Démission du ministère de l'Intérieur  : une tache indélébile

Par Denis Lafay  |   |  921  mots
Passation de pouvoir glaciale avec Edouard Philippe (Crédits : Reuters)
Le feuilleton à l'issue duquel le 3 octobre 2018 Gérard Collomb a démissionné du ministère de l'Intérieur, continue, quatre mois plus tard, de marquer les esprits. Et constitue le point d'entrée des vitupérations dont la communauté des décideurs accable le candidat à la Ville ou à la Métropole de Lyon. Récit et enseignements.

La manière dont Gérard Collomb a démissionné de sa responsabilité de ministre de l'Intérieur et numéro 2 du gouvernement concentre, au sein du cénacle décisionnel, davantage que de l'incompréhension ; la colère, à peine refroidie quatre mois après son irruption. Rappel des faits et décryptage.

Sa "première" démission - et simultanément sa déclaration de candidature aux futures municipales -, il l'annonce dans l'Express, le 18 septembre, et la programme au lendemain du scrutin européen du 26 mai 2019. Première "faute majeure" assène un proche collaborateur, car de facto, elle paralyse l'action du ministère et le crédit du locataire pour huit mois.

A l'heure où la démocratie représentative est en crise, où la défiance à l'égard de la classe politique est immense - le rapport 2018 du Cevipof révèle un degré de "dégoût" record -, et où la sécurité intérieure constitue un enjeu prioritaire des Français, il apparaît "insupportable" de revendiquer un temps partiel, et délétère de défier ainsi l'autorité.

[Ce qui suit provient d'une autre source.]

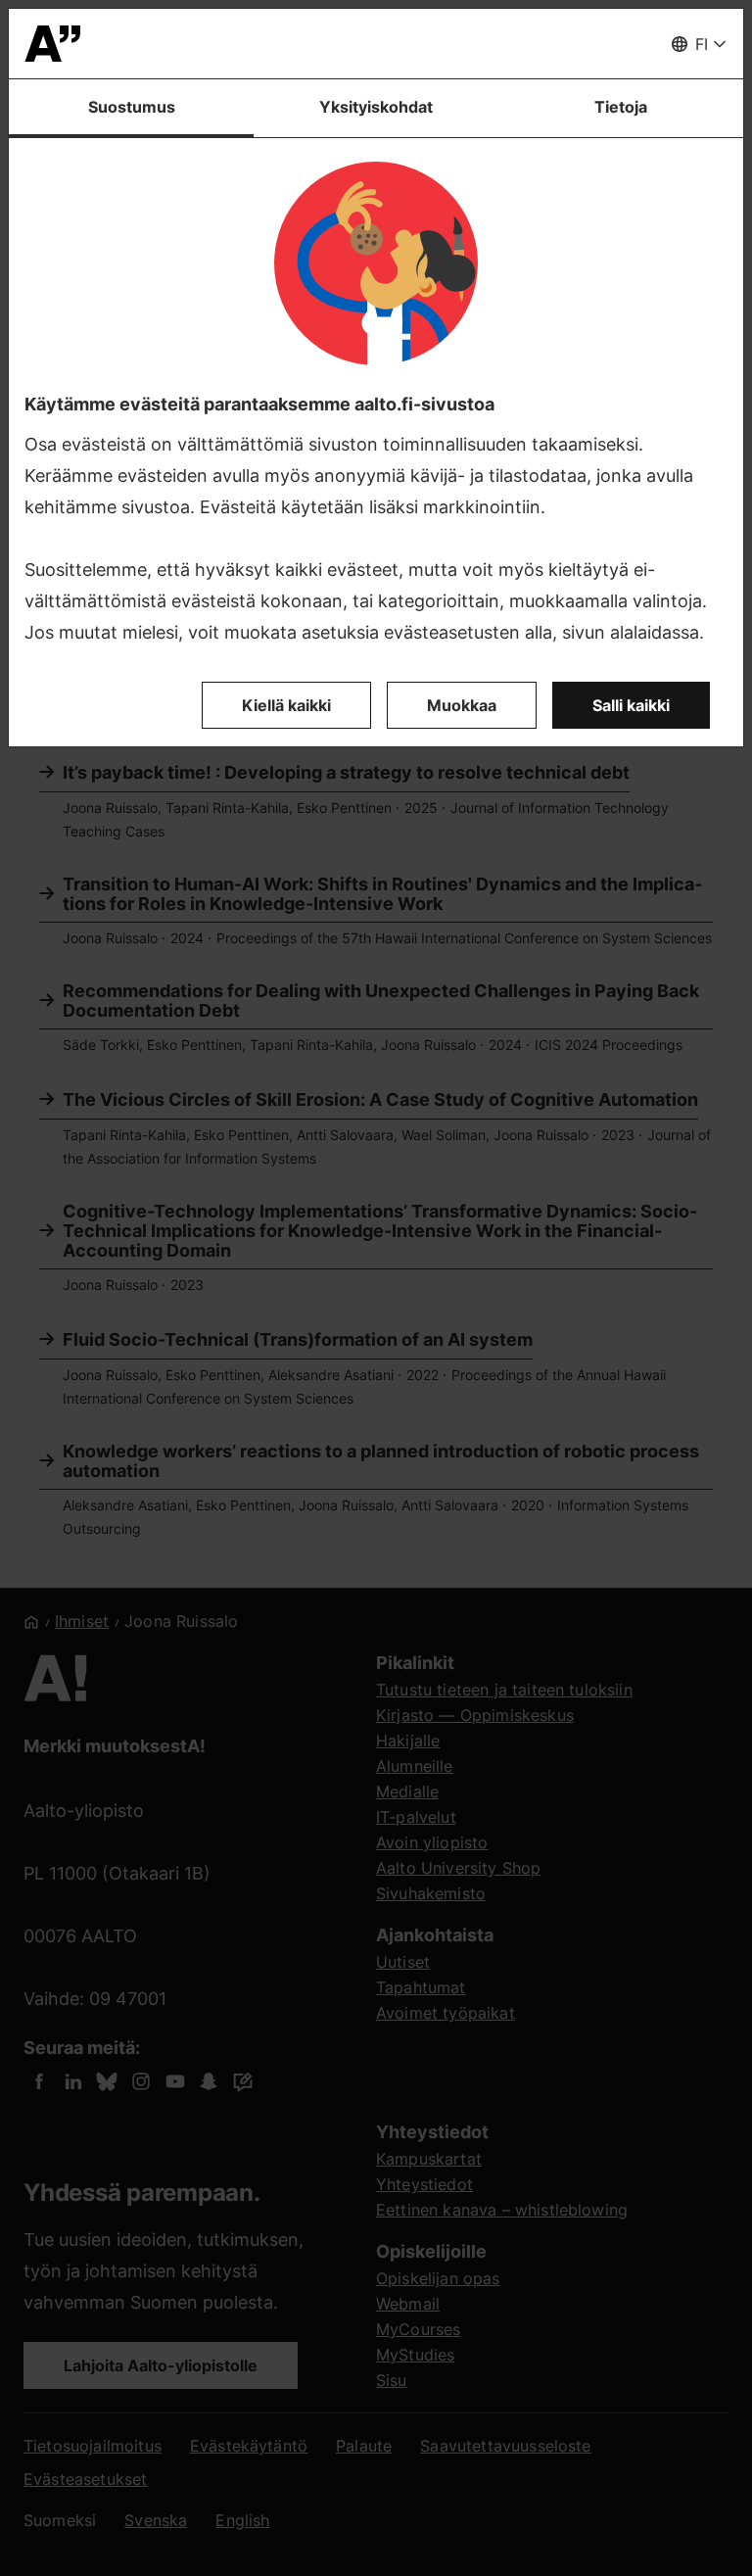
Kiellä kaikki (286, 705)
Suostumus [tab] (131, 107)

"A-t-on déjà vu un salarié décider du moment où sa démission sera effective ?", s'étonne-t-on chez les patrons, incrédules.

Edouard Philippe humilié

Le 29 septembre à Villeurbanne, Gérard Collomb orchestre, aux côtés de la secrétaire d'Etat à l'Egalité entre les hommes et les femmes Marlène Schiappa, un meeting LaRem baptisé "La rentrée des territoires".

L'assistance est glaciale et peu copieuse : aux yeux des Lyonnais, il n'est peut-être plus l'indispensable, l'incontournable édile, et estime que plus il tardera à exercer à temps plein sa candidature, plus son objectif de reconquête s'avérera périlleux.

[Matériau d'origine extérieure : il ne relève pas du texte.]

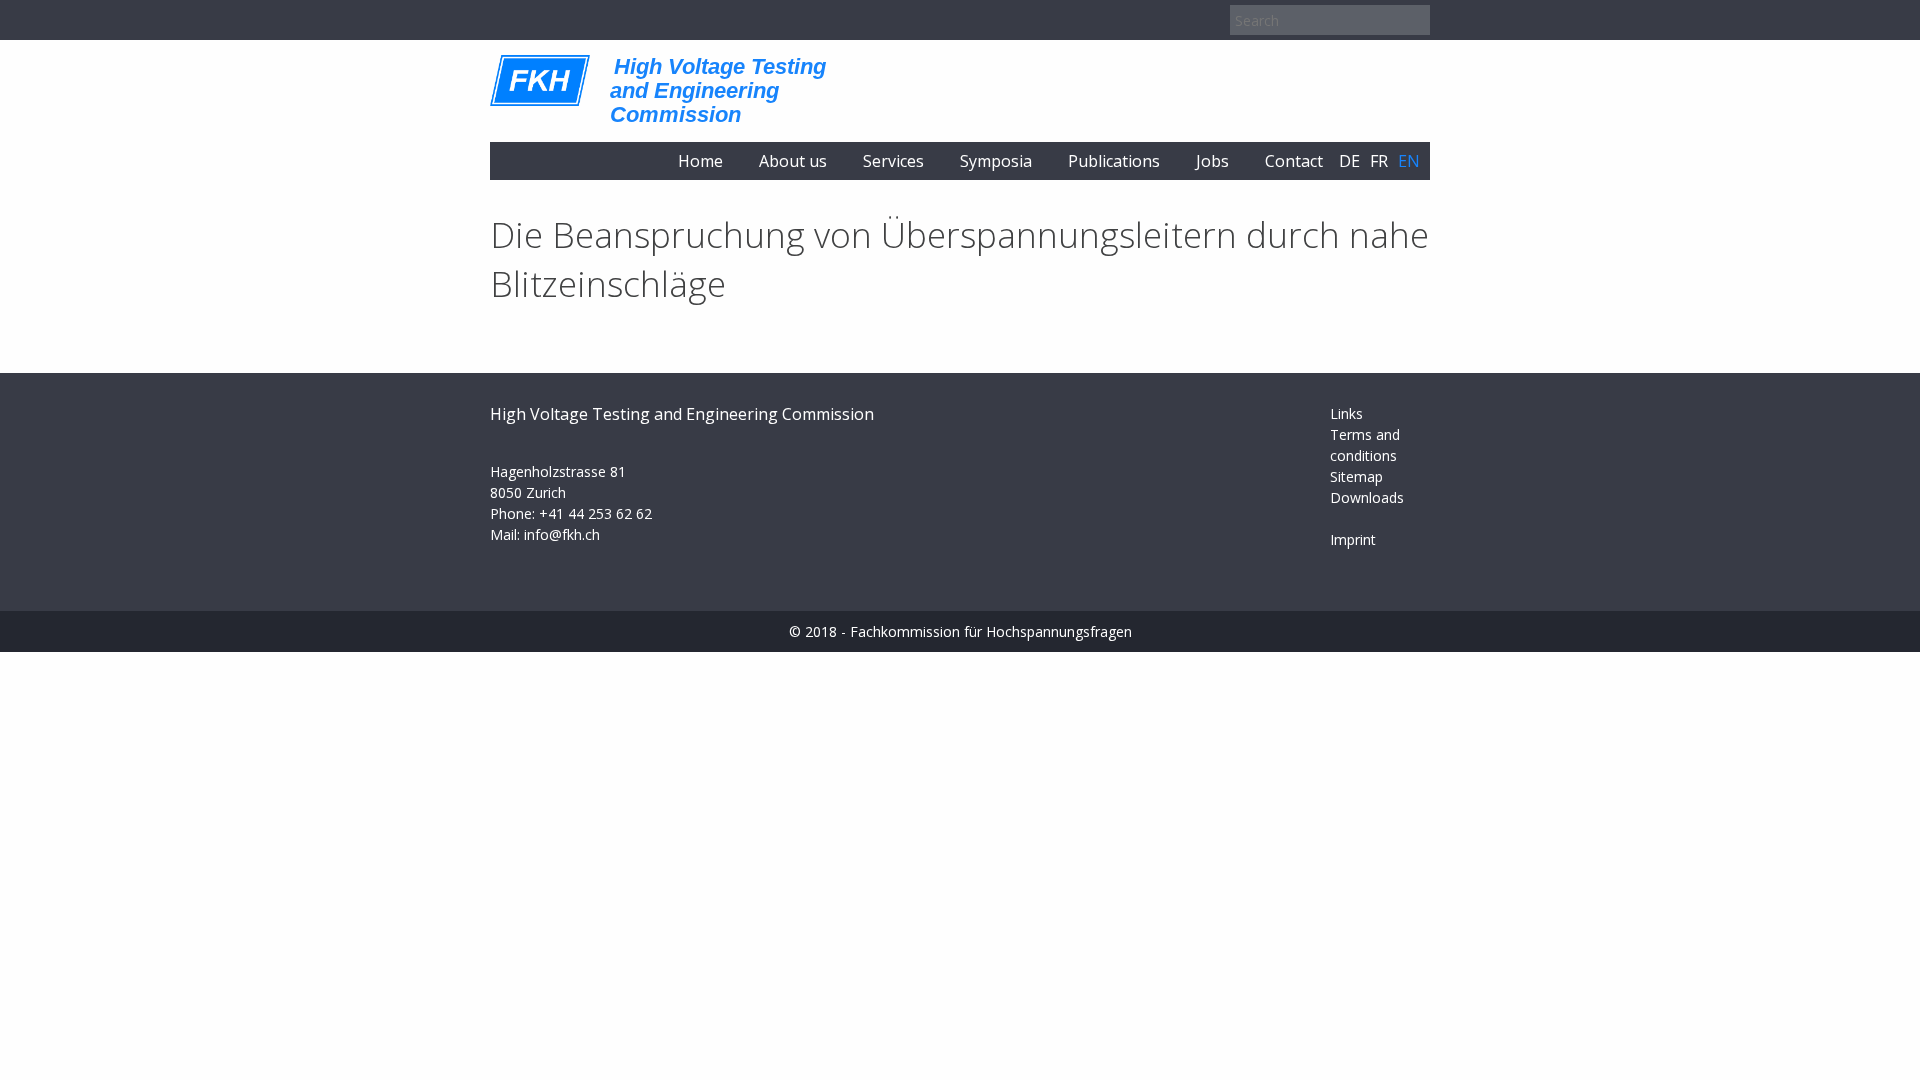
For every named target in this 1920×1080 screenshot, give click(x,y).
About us (793, 161)
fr (1379, 161)
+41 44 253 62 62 (595, 513)
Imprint (1353, 539)
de (1349, 161)
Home (700, 161)
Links (1346, 413)
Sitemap (1356, 476)
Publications (1114, 161)
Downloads (1367, 497)
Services (893, 161)
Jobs (1212, 161)
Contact (1294, 161)
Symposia (996, 161)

La décision, à laquelle son épouse Caroline a largement contribué (lire par ailleurs), d'hâter son départ de la place Beauvau prend forme dans le week-end. Le 1er octobre, il remet sa démission à Emmanuel Macron qui la refuse. Le lendemain, il convoque le maire de Lyon, Georges Kepenekian, à qui il a fait signer sa lettre de démission, reçoit en sa présence des journalistes du Figaro auxquels il réaffirme sa détermination.

Concomitamment, à l'Assemblée nationale, lors du traditionnel exercice des questions au gouvernement, le Premier Ministre Edouard Philippe - avec lequel il entretient d'exécrables relations, rechignant au lien de subordination - est interpellé par le député (LR) Eric Ciotti sur l'issue de ce qui s'apparente à un psychodrame incontrôlé.

"Chaque ministre qui compose ce gouvernement doit se consacrer pleinement à sa tâche", lui répond l'ancien maire du Havre... au moment où parait la dépêche du quotidien.

Humiliation supplémentaire.

Edouard Philippe humilié à l'Assemblée nationale

"Trahison"

Une "loyauté" qui surprend de manière inversement proportionnelle à la proximité et à la longévité de la relation entretenue par les témoins - toujours sensibles à l'oscillation "opportuniste" de ses soutiens : auprès de Strauss-Kahn, Royal, Valls, Hollande... L'un de ceux qui l'ont cornaqué au plus près à la tête de la Ville, rumine :

"Il conçoit la relation humaine presque uniquement dans le rapport de force. Un rapport de force binaire - dans sa logique, "on" est avec lui ou contre lui - et calculateur : il s'emploie à rendre les autres débiteurs".

"Au sommet de ses intérêts trône le sien, corrobore l'une de ses principales éminences. Ceux de l'Etat et de la nation peuvent ainsi, mécaniquement, en pâtir. Son acte m'a profondément choqué, mais donc nullement étonné". Acte que les décideurs interrogés assimilent, en substance, à une "trahison", résultant de la mise en scène théâtralisée et des déclarations perfides à l'égard du président de la République distillées les semaines précédentes - des "tentations de l'hubris" au "manque d'humilité" - qui, rétroactivement, révèlent un minutieux travail préparatoire et l'exploitation de son déclin de popularité.

Pour beaucoup, une démission synonyme de trahison à l'égard d'Emmanuel Macron.

"Peut-être, sans doute même" par sa situation privilégiée à la tête des services de renseignements policier et gendarme, "savait-il" ce que le mouvement des gilets jaunes se préparait à devenir.

"Un vrai conflit de valeurs", déplorent des patrons.

"Comment, dans le contexte de tension nationale et de risque terroriste, peut-on déserter le poste ? Comment peut-on sacrifier l'intérêt supérieur de la nation et l'honneur d'une aussi haute responsabilité au profit de son strict intérêt personnel ?", fulminent-ils. Et les sympathisants d'Emmanuel Macron de renchérir :

"Comment a-t-il pu tromper celui qu'il a accompagné vers la victoire et qui lui a offert une fin de carrière prestigieuse, à laquelle il courrait depuis une décennie et qu'il n'envisageait plus ?".

L'un des plus fidèles du Président de la République et réputé pour sa stature d'Etat, confie son désarroi : "Jamais, dans la Ve République, on n'avait assisté à un manquement de ce type".

"Tu as trahi Emmanuel" : c'est en ces termes, confie une source proche du couple, que Brigitte Macron l'aurait même admonesté.